═════ Provided data ═════

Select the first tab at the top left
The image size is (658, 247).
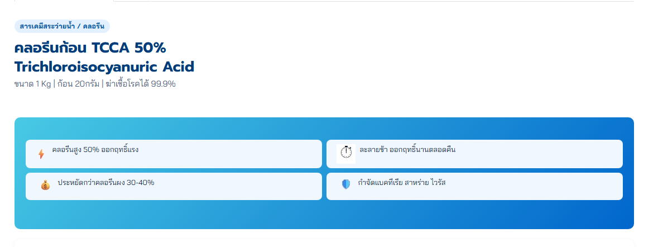(x=64, y=1)
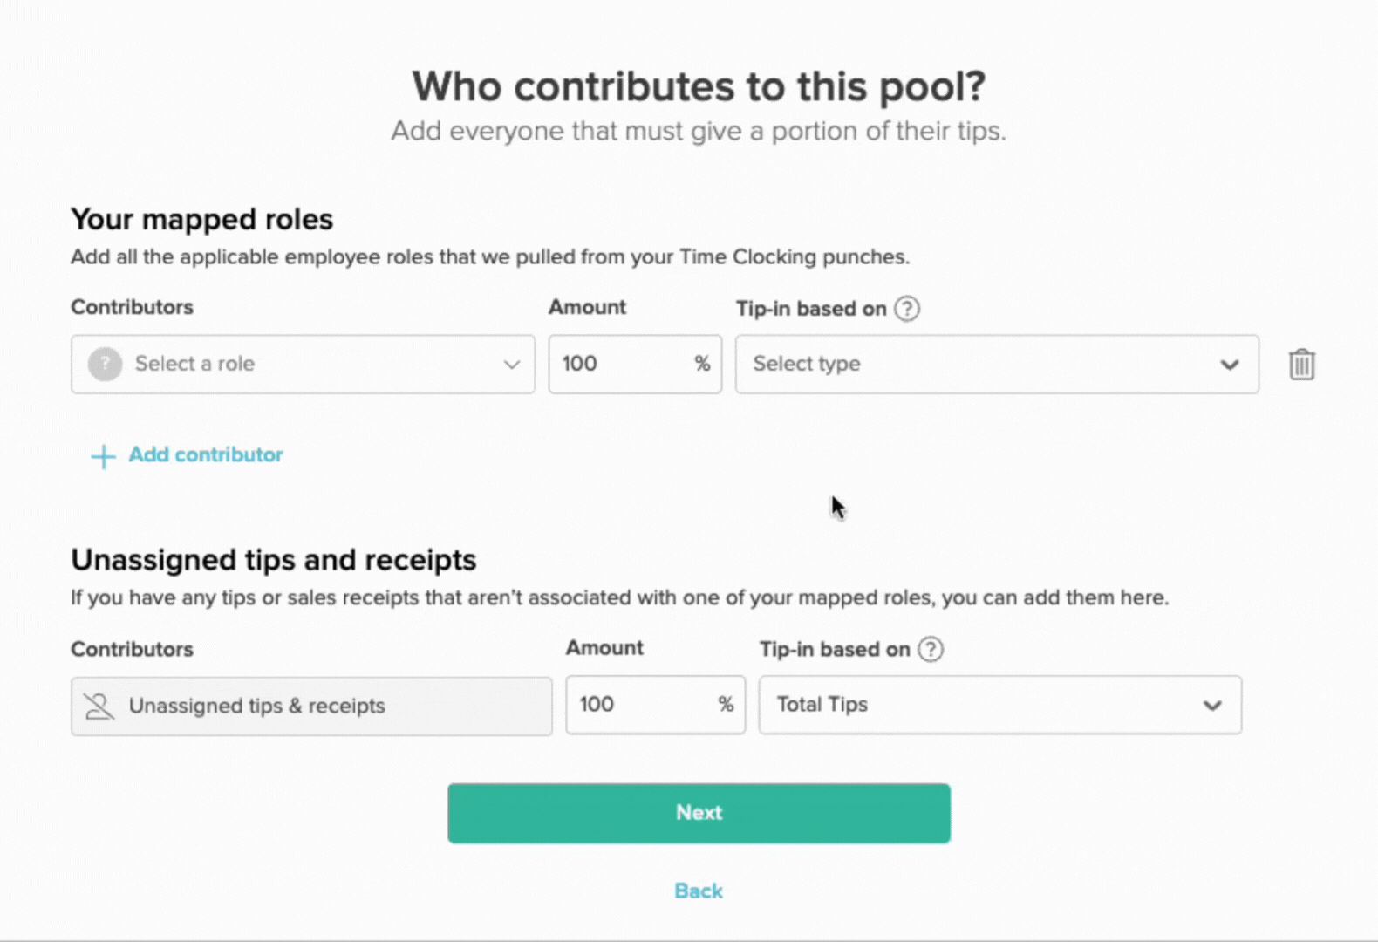Click the plus icon next to Add contributor
The height and width of the screenshot is (942, 1378).
102,455
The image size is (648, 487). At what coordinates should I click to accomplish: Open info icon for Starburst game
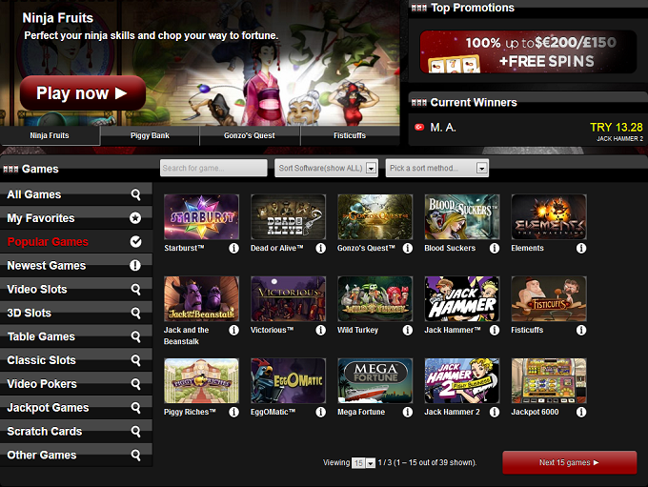(x=233, y=248)
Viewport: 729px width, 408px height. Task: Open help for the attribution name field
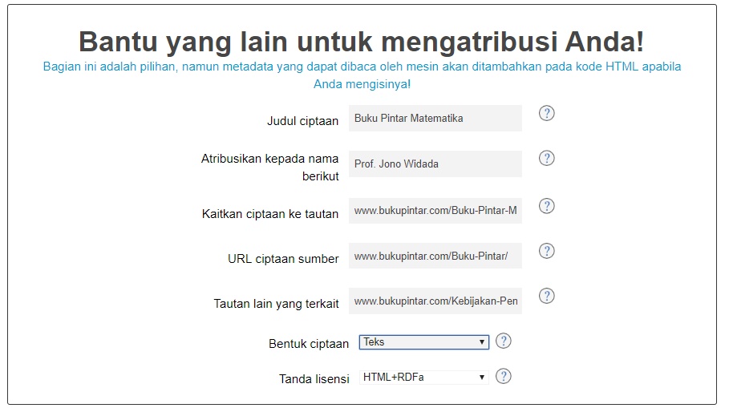pos(546,158)
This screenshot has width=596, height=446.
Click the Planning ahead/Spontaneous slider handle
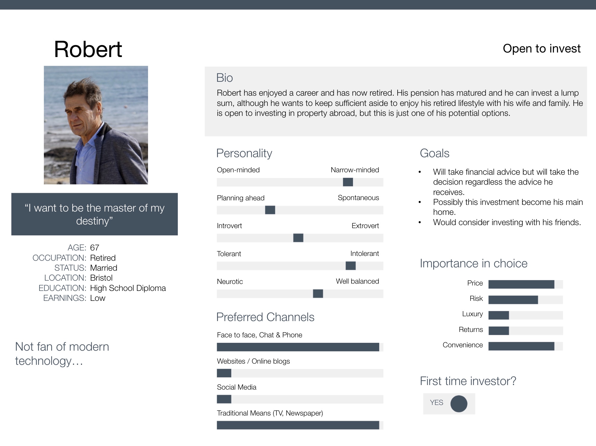[270, 210]
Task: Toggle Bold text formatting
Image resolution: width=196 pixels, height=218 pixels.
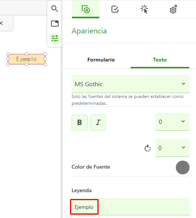Action: pyautogui.click(x=80, y=123)

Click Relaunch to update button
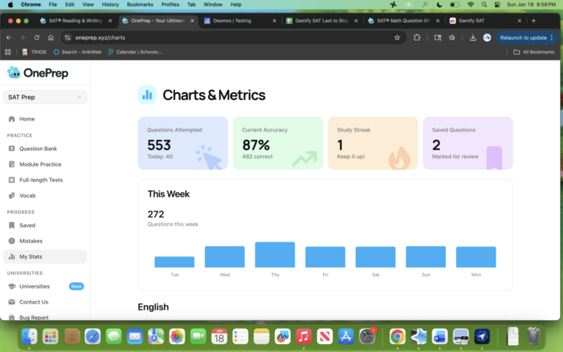(522, 38)

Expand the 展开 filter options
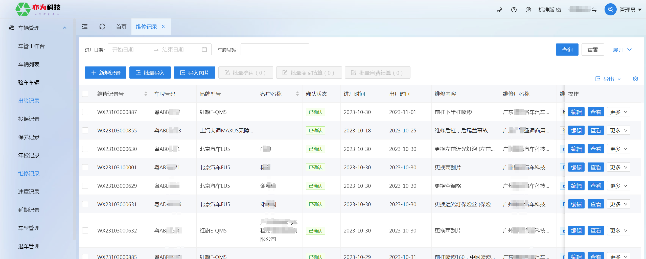tap(622, 50)
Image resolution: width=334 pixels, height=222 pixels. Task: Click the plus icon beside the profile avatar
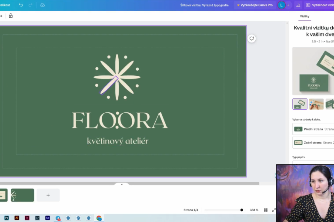point(288,5)
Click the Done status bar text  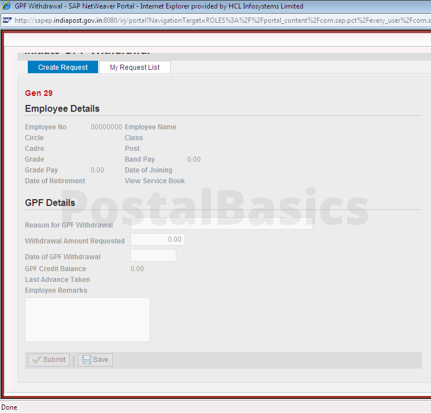click(9, 407)
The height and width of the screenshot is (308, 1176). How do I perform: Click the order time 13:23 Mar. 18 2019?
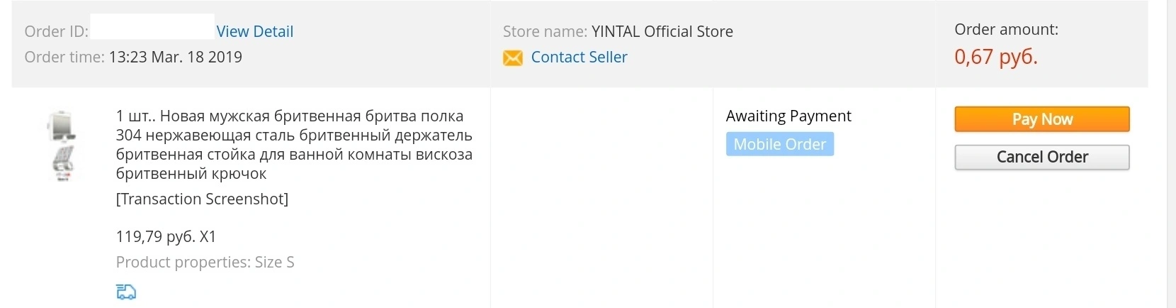coord(175,57)
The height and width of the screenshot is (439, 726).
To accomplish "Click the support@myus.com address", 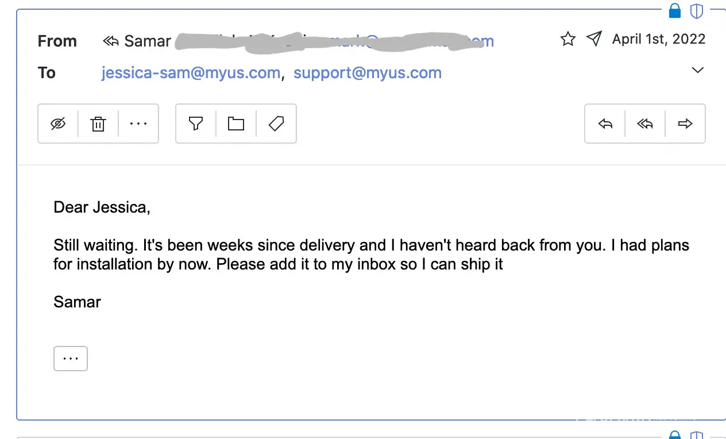I will (x=368, y=73).
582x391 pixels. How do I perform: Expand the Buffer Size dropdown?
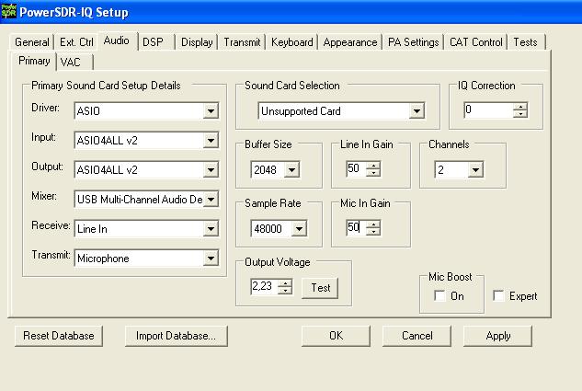tap(291, 169)
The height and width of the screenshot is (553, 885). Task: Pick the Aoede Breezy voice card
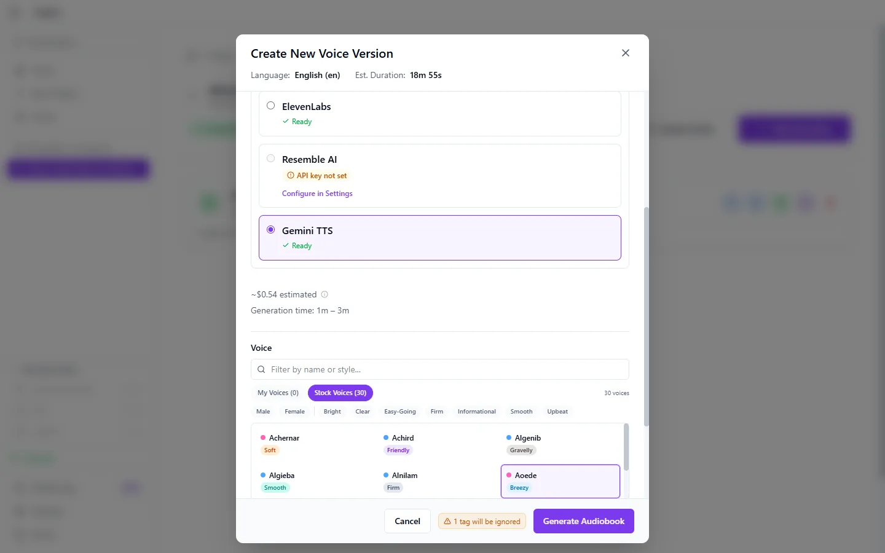[561, 481]
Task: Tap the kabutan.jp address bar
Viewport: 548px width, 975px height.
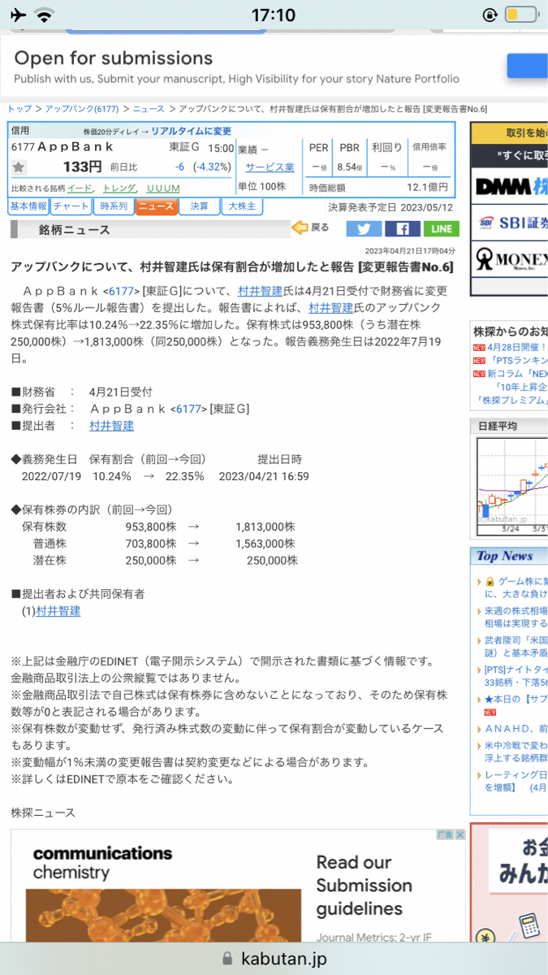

═════

* [Your assignment]: Leave the pictures out and please restate exactly the lines running from the start of the material through the one with "Task: Toggle Bold text formatting".

* [Exercise output]:
Select the first tab at the top left
The image size is (658, 247).
(x=64, y=1)
Click the plus icon next to Add contributor
The height and width of the screenshot is (942, 1378).
102,455
The image size is (648, 487). At what coordinates should I click to accomplish: Open info icon for Starburst game
(x=233, y=248)
Viewport: 729px width, 408px height. Task: Open help for the attribution name field
pos(546,158)
This screenshot has width=596, height=446.
Click the Planning ahead/Spontaneous slider handle
[270, 210]
Task: Toggle Bold text formatting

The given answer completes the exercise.